Pero he aquí que más arriba de las gallinas vivía la lechuza, con su marido y su prole; todos los miembros de la familia tenían un oído finísimo y oyeron las palabras de la gallina, y, oyéndolas, revolvieron los ojos, y la madre lechuza se puso a abanicarse con las alas.
- ¡No escuchéis esas cosas! Pero habéis oído lo que acaban de decir, ¿verdad?. Yo lo he oído con mis propias orejas; ¡lo que oirán aún, las pobres, antes de que se me caigan! Hay una gallina que hasta tal punto ha perdido toda noción de decencia, que se está arrancando todas las plumas a la vista del gallo.
- Prenez garde aux enfants! -exclamó el padre lechuza-. Estas cosas no son para que las oigan los niños.
- Pero voy a contárselo a la lechuza de enfrente. Es la más respetable de estos alrededores -. Y se echó a volar.

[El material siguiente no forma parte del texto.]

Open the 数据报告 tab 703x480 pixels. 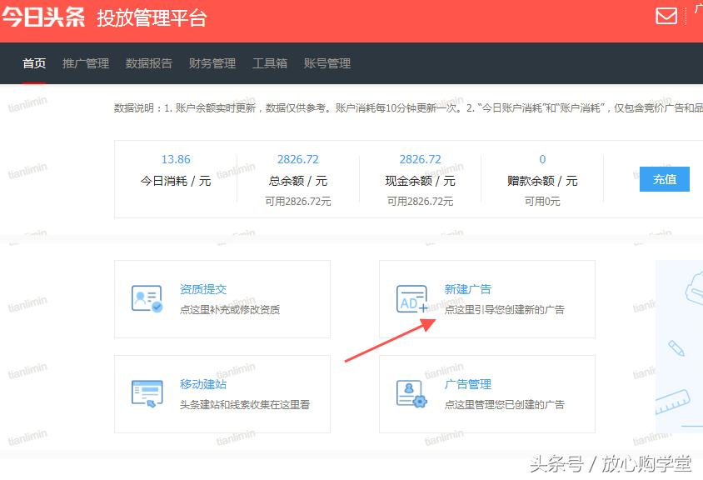click(x=148, y=63)
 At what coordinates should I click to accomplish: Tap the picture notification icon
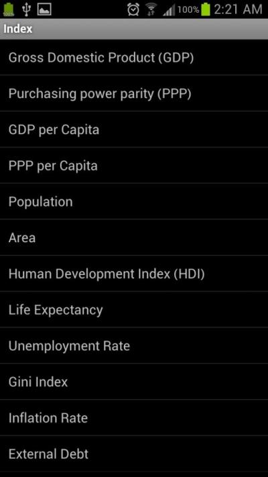[44, 9]
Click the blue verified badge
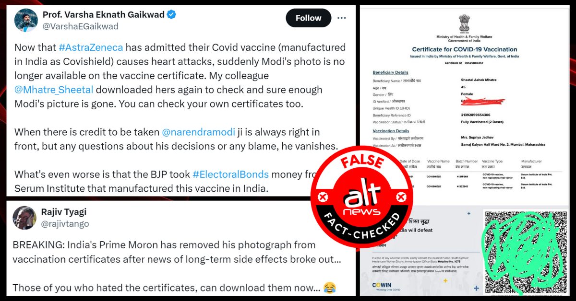Viewport: 576px width, 301px height. point(171,14)
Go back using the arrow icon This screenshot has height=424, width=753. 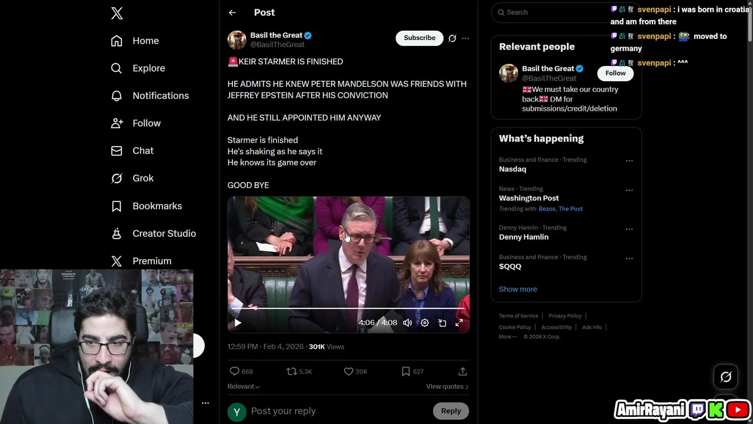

- ¡Jujú, ujú! -y las dos se estuvieron así comadreando sobre el palomar del vecino, y luego contaron la historia a las palomas: - ¿Habéis oído, habéis oído? ¡Ujú! Hay una gallina que por amor del gallo se ha arrancado todas las plumas. ¡Y se morirá helada, si no lo ha hecho ya! ¡Ujú!
- ¿Dónde, dónde? -arrullaron las palomas.
- En el corral de enfrente. Es como si lo hubiese visto con mis ojos. Es un caso tan indecoroso, que una casi no se atreve a contarlo, pero es la pura verdad.
- ¡La purra, la purra verrdad! -corearon las palomas, y, dirigiéndose al gallinero de abajo: - Hay una gallina -dijeron-, y hay quien afirma que son dos, que se han arrancado todas las plumas para distinguirse de las demás y llamar la atención del gallo. Es el colmo... y peligroso, además, pues se puede pescar un resfriado y morirse de una calentura... Y parece que ya han muerto, ¡las dos!
- ¡Despertad, despertad! -gritó el gallo subiéndose a la valla con los ojos soñolientos, pero vociferando a todo pulmón: - ¡Tres gallinas han muerto víctimas de su desgraciado amor por un gallo!. Se arrancaron todas las plumas. Es una historia horrible, y no quiero guardármela en el buche. ¡Pasadla, que corra!
- ¡Que corra! -silbaron los murciélagos, y las gallinas cacarearon, y los gallos cantaron: - ¡Que corra, que corra! -. Y de este modo la historia fue pasando de gallinero en gallinero, hasta llegar, finalmente, a aquel del cual había salido.
- Son cinco gallinas -decían- que se han arrancado todas las plumas para que el gallo viera cómo habían adelgazado por su amor, y luego se picotearon mutuamente hasta matarse, con gran bochorno y vergüenza de su familia y gran perjuicio para el dueño.
Como es natural, la gallina a la que se la había soltado la plumita no se reconoció como la protagonista del suceso, y siendo, como era, una gallina respetable, dijo:
- Este tipo de gallinas merecen el desprecio general. ¡Desgraciadamente, abundan mucho! Éstas cosas no deben ocultarse, y haré cuanto pueda para que el hecho se publique en el periódico; que lo sepa todo el país. Se lo tienen bien merecido las gallinas, y también su familia.
Y la cosa apareció en el periódico, en letras de molde, y es la pura verdad: "Una plumilla puede muy bien convertirse en cinco gallinas."